Perkutut Liar Kanuragan Rondosemoyo (zhovena) |
Di sebuah desa yang dilanda kemarau panjang, seorang pemuda bernama Riko merasa putus asa. Sawahnya kering, sumur-sumur hampir kosong, dan hujan tak kunjung datang. Setiap hari, Riko duduk di tepi sumur yang retak, menatap dalam hampa ke dasar yang kosong.
Suatu pagi, ketika matahari mulai terik, ia mendengar suara burung perkutut. Ia menoleh dan melihat seekor burung kecil bertengger di cabang pohon mati di dekatnya. Burung itu tampak tenang meskipun di tengah kekeringan.
"Riko," burung itu berkata, "mengapa kau hanya duduk di sini dan menunggu?"
"Apa lagi yang bisa kulakukan?" jawab Riko lesu. "Tanpa air, semuanya sia-sia."
Burung perkutut itu tersenyum bijak. "Air tidak selalu datang dari hujan, Riko. Kadang, kau harus mencarinya dengan usaha yang lebih keras. Jangan hanya menunggu; cobalah untuk menggali lebih dalam."
Kata-kata burung itu membuat Riko merenung. Ia teringat cerita kakeknya tentang mata air yang tersembunyi di tanah yang lebih dalam. Dengan harapan baru, Riko mulai menggali sumurnya lebih dalam, meskipun tanah itu keras dan panas. Hari demi hari ia bekerja tanpa lelah, menggali dengan tekad yang tumbuh kembali.
Akhirnya, pada hari ketujuh, air mulai muncul perlahan dari dasar sumur. Riko terkejut dan terharu. Air itu jernih dan segar, membawa kehidupan baru bagi sawahnya dan desa sekitarnya.
Burung perkutut itu kembali, berkicau riang di dahan pohon. "Lihatlah, Riko. Air itu selalu ada, tetapi kau harus berani menggali lebih dalam untuk menemukannya. Begitu pula dengan harapan dan solusi dalam hidupmu. Kadang, kau hanya perlu usaha yang lebih keras untuk menemukannya."
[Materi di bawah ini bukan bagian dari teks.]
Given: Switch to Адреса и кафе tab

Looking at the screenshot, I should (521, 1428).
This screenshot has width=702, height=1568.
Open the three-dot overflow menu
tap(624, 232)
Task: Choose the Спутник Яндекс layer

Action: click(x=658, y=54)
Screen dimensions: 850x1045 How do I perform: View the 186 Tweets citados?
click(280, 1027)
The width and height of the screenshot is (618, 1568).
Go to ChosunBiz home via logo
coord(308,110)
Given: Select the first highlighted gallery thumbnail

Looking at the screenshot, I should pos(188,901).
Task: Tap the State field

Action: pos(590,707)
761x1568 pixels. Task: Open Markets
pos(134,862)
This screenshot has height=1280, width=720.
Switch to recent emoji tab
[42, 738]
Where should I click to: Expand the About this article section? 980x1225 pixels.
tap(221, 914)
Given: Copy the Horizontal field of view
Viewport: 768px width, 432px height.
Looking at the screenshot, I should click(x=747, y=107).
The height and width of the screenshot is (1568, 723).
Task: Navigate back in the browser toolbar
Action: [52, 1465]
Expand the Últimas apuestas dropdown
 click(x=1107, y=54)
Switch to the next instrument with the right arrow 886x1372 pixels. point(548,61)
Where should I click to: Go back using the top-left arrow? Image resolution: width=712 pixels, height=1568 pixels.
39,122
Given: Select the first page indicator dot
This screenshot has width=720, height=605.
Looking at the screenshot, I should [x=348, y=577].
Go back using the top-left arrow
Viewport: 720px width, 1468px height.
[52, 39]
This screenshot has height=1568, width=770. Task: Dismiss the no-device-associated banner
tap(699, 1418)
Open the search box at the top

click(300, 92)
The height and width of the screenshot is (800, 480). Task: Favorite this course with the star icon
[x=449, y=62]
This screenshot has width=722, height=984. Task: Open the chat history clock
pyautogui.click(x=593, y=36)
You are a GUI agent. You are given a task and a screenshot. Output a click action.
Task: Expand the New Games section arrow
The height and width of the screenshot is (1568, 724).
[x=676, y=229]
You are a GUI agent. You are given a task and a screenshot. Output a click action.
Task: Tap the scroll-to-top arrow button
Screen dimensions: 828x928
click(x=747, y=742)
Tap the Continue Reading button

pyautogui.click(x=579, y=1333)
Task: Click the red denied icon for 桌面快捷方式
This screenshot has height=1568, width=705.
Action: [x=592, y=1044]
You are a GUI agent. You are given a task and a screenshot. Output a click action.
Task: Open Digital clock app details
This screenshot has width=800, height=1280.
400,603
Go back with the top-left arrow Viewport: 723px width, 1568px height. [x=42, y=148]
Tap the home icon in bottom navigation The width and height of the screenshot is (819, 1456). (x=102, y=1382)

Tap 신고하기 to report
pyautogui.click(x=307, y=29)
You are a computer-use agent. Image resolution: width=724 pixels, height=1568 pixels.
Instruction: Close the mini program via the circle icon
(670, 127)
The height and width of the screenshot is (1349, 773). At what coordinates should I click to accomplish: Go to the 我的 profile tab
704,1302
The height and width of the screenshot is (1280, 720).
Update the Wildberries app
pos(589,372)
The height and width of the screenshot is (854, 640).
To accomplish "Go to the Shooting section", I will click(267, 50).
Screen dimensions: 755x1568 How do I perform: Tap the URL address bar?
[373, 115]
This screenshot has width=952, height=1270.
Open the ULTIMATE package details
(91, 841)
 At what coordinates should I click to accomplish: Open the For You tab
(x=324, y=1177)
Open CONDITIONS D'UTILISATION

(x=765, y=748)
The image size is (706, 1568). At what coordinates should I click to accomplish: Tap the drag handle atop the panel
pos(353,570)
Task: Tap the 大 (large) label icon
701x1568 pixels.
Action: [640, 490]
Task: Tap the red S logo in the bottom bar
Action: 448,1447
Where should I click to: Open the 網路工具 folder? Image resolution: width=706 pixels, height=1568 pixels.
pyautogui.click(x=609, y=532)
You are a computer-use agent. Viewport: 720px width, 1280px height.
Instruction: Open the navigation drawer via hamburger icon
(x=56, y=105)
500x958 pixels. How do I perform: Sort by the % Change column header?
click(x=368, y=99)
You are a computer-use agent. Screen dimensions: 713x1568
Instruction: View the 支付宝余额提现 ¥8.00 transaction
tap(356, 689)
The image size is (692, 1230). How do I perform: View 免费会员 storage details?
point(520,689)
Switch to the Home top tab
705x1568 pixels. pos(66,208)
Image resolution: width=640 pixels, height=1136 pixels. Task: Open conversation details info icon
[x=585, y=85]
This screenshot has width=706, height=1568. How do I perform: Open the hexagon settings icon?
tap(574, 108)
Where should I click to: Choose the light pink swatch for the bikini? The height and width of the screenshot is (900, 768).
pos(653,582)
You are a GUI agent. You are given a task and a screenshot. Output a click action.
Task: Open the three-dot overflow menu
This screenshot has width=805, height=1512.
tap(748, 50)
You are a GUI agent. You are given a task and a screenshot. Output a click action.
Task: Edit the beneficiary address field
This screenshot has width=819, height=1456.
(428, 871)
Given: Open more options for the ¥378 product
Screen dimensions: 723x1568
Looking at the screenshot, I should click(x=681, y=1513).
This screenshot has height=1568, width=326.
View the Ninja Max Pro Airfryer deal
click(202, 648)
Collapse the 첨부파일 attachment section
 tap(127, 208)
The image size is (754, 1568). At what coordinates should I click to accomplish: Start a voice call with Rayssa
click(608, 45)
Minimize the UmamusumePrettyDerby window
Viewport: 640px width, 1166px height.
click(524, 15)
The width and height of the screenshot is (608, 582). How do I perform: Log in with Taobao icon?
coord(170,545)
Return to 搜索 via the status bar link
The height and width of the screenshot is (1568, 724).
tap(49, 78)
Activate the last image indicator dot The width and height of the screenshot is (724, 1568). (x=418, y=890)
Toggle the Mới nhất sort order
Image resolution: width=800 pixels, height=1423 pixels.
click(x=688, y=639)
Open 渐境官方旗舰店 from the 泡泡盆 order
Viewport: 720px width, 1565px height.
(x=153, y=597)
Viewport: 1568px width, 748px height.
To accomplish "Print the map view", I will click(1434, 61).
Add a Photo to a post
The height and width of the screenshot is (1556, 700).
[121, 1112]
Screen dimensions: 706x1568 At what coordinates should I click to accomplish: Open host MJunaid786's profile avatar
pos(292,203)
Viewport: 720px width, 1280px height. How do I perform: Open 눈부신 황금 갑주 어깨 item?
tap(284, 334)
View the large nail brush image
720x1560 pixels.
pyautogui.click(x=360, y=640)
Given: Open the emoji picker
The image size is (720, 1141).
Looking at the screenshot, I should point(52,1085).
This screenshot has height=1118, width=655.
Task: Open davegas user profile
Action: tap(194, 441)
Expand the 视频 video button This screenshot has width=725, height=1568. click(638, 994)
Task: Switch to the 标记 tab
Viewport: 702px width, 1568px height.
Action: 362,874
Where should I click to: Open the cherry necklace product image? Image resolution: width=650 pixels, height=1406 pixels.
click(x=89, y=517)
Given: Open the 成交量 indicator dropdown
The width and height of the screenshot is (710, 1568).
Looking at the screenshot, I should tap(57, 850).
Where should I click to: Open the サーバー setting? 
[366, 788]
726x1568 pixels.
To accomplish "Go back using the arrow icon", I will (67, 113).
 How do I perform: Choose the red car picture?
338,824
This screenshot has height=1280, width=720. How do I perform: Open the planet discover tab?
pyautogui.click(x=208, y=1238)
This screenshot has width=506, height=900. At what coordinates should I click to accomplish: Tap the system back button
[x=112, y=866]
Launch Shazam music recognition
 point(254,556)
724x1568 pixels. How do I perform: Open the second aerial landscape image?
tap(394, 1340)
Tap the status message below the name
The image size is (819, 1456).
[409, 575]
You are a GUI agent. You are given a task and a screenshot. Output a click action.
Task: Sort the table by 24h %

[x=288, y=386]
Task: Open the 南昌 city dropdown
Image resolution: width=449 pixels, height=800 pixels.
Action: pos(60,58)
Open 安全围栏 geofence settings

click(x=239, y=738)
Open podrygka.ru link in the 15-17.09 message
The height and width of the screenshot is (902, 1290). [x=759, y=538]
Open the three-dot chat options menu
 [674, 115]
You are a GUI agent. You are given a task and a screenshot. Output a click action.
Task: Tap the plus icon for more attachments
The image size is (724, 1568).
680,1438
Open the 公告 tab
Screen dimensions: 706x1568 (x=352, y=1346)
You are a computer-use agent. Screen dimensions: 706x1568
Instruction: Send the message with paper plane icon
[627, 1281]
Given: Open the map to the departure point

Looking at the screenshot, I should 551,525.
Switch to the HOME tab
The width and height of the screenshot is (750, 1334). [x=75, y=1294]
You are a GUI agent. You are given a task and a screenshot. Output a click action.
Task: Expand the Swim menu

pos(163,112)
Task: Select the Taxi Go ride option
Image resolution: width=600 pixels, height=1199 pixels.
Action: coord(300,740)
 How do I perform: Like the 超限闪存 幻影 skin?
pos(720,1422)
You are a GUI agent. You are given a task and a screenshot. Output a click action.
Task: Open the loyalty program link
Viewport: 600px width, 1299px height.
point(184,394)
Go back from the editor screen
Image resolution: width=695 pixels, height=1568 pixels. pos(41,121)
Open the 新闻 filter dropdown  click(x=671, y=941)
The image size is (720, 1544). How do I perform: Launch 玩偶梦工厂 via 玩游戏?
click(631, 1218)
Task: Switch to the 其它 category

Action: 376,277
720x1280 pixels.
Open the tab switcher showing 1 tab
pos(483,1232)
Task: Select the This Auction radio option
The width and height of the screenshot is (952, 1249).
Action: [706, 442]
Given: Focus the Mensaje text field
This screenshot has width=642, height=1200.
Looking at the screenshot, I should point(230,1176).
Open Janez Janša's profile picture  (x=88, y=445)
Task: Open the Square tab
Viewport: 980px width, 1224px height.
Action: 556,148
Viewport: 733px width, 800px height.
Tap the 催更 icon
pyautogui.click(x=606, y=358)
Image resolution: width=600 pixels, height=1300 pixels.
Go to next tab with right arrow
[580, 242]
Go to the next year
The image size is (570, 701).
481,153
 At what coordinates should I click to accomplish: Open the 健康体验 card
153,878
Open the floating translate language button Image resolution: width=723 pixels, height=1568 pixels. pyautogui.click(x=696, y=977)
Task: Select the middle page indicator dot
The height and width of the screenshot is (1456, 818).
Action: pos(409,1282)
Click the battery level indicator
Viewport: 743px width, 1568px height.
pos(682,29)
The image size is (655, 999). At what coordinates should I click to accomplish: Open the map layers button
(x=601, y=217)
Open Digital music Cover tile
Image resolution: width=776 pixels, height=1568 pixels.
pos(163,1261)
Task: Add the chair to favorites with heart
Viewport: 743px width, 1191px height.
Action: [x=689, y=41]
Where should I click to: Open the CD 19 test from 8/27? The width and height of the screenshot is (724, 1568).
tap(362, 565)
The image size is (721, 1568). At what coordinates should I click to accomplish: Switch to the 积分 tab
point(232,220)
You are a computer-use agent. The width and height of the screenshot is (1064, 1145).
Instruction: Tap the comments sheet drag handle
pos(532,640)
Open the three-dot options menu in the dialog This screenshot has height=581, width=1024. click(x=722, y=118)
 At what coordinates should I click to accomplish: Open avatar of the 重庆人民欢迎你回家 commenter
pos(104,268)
Riko tersenyum, menyadari kebenaran kata-kata burung itu. Sejak hari itu, ia tak lagi mudah menyerah. Ia belajar bahwa di tengah kesulitan, selalu ada jalan jika ia bersedia berusaha lebih keras dan lebih dalam. Air dari sumurnya kini menjadi sumber kehidupan baru, tidak hanya bagi dirinya, tetapi juga bagi desanya.